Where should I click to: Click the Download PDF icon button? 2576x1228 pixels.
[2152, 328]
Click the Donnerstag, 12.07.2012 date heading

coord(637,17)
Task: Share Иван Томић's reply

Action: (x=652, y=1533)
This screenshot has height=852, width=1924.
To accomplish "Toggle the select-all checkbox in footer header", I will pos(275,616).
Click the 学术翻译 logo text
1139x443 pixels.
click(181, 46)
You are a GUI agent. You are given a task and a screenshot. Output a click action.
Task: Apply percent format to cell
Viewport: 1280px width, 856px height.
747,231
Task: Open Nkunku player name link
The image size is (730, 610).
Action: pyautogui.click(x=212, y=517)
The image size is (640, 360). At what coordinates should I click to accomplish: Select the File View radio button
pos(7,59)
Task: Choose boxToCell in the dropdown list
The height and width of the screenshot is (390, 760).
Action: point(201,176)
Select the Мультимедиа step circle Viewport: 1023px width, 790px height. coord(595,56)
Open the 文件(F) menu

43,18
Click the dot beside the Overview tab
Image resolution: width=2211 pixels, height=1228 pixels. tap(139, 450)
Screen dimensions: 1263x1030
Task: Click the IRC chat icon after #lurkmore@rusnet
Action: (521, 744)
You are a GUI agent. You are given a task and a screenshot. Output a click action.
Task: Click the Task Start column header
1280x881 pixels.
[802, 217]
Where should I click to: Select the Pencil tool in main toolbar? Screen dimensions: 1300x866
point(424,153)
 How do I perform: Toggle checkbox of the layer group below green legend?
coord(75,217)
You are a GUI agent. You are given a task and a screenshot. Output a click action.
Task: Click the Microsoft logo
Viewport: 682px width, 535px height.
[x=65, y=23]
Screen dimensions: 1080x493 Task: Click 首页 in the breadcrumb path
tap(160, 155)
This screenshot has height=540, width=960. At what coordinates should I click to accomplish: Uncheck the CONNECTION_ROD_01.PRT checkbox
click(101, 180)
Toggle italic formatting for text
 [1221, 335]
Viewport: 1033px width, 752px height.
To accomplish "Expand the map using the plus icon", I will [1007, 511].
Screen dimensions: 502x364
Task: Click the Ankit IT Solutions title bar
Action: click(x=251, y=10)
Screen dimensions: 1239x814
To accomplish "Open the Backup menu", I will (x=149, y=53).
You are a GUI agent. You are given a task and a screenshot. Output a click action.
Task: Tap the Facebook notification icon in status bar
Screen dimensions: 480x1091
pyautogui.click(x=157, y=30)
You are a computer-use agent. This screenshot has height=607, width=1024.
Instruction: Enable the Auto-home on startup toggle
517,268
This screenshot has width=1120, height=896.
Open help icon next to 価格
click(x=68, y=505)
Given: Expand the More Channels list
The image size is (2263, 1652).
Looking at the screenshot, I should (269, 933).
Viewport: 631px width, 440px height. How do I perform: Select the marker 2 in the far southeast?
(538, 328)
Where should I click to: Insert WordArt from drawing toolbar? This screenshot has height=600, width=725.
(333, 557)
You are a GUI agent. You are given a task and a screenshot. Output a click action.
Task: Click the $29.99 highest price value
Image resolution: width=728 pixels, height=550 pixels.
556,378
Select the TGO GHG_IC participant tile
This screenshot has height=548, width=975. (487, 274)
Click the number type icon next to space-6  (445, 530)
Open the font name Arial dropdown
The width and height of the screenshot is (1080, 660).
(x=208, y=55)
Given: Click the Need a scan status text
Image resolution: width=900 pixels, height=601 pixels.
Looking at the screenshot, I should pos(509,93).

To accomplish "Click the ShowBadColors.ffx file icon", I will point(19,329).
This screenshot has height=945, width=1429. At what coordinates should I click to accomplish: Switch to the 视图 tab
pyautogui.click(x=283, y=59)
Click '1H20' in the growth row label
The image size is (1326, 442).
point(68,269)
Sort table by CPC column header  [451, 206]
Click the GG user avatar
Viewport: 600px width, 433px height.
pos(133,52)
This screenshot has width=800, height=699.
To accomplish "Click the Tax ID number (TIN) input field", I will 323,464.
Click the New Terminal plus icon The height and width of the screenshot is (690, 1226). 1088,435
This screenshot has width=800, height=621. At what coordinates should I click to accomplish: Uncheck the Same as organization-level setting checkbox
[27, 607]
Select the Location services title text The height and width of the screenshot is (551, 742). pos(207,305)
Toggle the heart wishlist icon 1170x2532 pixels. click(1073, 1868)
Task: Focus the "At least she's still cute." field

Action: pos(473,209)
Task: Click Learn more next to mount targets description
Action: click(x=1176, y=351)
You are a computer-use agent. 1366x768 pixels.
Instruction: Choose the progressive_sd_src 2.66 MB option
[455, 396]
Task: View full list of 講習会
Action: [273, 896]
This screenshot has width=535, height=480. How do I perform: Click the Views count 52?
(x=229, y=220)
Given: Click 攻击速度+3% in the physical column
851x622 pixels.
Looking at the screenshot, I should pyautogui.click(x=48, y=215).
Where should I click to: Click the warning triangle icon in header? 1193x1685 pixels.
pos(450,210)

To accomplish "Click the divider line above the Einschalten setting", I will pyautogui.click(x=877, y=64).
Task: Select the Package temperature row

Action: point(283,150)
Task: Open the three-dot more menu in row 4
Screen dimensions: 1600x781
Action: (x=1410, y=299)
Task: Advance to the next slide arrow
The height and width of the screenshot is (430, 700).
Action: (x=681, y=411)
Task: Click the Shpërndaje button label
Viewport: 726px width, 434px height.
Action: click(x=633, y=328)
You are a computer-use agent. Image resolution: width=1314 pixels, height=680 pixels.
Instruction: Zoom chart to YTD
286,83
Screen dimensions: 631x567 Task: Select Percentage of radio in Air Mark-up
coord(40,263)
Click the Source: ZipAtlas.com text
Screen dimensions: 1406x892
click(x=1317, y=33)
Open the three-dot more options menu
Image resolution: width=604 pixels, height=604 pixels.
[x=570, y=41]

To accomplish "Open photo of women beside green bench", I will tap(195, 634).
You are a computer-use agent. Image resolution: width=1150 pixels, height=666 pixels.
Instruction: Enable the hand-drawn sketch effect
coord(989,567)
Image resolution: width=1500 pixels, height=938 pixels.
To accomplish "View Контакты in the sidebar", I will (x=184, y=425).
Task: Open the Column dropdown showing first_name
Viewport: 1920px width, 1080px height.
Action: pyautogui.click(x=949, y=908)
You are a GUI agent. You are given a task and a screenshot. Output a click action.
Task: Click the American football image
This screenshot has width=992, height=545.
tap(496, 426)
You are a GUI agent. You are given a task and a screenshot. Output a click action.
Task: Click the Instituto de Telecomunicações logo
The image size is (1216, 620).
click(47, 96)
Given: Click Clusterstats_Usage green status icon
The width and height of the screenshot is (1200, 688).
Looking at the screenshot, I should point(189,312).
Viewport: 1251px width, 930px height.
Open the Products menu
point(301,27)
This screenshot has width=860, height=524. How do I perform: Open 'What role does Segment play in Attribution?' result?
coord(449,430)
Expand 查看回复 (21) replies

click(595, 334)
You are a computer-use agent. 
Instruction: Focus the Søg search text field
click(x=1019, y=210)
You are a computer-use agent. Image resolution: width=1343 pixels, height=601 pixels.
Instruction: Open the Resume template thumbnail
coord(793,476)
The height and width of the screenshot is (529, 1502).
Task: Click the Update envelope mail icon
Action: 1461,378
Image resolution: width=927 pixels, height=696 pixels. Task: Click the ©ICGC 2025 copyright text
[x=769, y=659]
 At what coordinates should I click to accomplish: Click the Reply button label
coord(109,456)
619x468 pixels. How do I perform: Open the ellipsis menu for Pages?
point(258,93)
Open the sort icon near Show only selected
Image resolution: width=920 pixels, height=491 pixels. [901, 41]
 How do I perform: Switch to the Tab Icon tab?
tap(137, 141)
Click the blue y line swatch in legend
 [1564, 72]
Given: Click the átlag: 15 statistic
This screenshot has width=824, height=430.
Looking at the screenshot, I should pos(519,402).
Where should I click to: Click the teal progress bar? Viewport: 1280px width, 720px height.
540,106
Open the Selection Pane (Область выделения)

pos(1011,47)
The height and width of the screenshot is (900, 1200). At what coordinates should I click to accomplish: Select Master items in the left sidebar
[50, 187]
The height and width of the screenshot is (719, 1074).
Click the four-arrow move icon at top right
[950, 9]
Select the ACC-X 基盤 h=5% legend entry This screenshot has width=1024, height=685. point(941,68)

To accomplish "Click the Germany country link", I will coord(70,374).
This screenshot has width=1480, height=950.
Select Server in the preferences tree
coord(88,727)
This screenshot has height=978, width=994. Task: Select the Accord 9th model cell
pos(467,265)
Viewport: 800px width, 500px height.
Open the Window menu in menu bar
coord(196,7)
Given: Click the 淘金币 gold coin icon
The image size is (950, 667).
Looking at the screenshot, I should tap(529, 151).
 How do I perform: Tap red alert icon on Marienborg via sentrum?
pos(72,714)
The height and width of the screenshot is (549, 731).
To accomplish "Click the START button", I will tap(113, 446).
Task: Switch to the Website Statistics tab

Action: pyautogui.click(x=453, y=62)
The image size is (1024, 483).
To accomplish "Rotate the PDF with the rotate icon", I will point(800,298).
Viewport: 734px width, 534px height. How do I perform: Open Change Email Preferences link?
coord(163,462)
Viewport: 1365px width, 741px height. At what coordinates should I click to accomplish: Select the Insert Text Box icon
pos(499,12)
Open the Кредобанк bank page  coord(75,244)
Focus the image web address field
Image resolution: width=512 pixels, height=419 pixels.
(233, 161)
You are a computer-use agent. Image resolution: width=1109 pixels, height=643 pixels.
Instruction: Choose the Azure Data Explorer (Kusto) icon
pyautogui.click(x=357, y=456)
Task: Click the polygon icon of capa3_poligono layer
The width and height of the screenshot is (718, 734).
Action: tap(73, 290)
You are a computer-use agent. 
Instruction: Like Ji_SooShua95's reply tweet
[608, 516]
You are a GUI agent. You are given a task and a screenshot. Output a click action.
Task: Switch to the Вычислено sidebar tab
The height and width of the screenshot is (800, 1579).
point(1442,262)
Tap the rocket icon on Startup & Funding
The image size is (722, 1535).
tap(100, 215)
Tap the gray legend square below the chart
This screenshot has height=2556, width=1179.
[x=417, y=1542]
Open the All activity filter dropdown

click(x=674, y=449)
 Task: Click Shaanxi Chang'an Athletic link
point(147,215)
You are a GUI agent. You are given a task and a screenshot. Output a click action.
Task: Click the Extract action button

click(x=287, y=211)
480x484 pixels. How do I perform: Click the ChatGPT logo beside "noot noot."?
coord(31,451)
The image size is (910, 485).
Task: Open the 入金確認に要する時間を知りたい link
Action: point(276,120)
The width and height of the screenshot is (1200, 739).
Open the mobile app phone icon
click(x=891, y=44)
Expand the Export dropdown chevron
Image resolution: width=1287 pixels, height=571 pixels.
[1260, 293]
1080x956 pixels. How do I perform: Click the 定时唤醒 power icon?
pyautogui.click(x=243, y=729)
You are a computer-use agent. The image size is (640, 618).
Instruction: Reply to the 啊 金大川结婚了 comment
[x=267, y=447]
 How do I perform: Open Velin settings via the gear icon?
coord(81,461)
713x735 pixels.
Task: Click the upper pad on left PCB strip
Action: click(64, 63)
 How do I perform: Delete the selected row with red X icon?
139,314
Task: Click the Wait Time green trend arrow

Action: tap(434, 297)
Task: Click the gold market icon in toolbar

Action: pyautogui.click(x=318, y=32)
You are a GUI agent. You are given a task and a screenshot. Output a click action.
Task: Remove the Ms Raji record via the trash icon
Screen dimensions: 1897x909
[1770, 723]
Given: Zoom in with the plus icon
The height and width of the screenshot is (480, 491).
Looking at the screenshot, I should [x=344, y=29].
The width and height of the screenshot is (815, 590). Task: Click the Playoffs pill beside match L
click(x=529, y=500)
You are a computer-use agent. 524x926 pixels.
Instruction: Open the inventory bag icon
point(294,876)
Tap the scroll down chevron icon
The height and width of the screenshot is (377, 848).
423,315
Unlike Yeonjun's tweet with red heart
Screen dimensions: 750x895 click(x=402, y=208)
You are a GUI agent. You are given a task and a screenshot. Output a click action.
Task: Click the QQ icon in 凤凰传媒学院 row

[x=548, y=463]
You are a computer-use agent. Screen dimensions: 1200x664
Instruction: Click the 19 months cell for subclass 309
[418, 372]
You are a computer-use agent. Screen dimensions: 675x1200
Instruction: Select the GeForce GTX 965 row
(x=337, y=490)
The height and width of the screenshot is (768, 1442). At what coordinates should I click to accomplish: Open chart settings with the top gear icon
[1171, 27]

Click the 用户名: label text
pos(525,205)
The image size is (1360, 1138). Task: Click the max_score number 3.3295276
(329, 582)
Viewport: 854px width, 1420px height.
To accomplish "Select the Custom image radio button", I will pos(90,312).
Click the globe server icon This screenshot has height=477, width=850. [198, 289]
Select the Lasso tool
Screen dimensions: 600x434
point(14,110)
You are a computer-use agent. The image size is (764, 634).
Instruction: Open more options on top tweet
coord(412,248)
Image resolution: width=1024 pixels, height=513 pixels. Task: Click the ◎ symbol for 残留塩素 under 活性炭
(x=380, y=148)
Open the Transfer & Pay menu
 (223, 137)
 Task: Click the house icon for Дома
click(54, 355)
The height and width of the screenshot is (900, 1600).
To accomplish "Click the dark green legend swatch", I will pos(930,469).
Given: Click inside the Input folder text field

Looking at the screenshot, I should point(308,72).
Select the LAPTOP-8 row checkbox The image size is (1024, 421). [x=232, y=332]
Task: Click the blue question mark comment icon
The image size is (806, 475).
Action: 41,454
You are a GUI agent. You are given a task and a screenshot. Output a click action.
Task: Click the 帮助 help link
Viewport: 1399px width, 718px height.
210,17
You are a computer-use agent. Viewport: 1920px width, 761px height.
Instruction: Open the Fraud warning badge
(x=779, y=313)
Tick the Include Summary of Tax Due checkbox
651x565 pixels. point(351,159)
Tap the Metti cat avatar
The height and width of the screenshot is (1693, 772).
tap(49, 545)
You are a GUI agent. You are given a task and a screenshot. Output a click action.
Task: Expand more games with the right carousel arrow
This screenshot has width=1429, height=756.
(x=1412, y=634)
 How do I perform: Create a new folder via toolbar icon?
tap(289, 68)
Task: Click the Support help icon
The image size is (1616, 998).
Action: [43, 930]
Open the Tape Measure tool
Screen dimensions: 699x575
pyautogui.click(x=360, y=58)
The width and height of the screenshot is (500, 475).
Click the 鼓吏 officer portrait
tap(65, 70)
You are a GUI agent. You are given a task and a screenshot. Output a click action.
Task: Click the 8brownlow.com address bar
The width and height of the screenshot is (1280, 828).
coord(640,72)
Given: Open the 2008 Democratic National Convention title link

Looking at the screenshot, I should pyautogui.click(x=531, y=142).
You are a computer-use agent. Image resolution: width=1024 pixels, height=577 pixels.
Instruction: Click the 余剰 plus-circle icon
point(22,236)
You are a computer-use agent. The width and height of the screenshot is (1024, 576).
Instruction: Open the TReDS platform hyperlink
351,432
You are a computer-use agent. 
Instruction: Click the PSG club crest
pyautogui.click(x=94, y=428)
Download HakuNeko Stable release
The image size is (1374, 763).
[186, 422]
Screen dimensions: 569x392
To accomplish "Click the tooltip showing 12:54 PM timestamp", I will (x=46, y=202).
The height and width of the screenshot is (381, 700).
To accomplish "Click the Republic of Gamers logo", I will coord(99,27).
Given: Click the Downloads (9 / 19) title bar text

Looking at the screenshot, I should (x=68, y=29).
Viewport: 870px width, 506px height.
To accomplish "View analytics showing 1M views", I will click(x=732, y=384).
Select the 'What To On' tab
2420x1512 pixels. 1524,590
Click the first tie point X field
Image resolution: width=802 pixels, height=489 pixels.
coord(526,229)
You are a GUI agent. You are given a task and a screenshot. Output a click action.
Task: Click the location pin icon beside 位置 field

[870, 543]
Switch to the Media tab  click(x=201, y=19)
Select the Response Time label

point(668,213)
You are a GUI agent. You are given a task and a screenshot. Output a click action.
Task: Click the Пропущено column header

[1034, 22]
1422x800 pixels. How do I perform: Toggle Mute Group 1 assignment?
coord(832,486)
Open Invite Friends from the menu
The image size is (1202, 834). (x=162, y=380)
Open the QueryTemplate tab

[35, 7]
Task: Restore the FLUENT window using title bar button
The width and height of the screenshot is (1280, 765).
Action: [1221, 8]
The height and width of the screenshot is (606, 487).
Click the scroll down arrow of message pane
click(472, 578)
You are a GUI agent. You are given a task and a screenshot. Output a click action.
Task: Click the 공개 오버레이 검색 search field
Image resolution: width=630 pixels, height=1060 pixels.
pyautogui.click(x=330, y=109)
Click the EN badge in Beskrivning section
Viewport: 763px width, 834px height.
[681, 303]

+===+

▸ **Your task**
How many lines in this listing contain "chevron"? Give that number and stop.

▸ **Task result**
2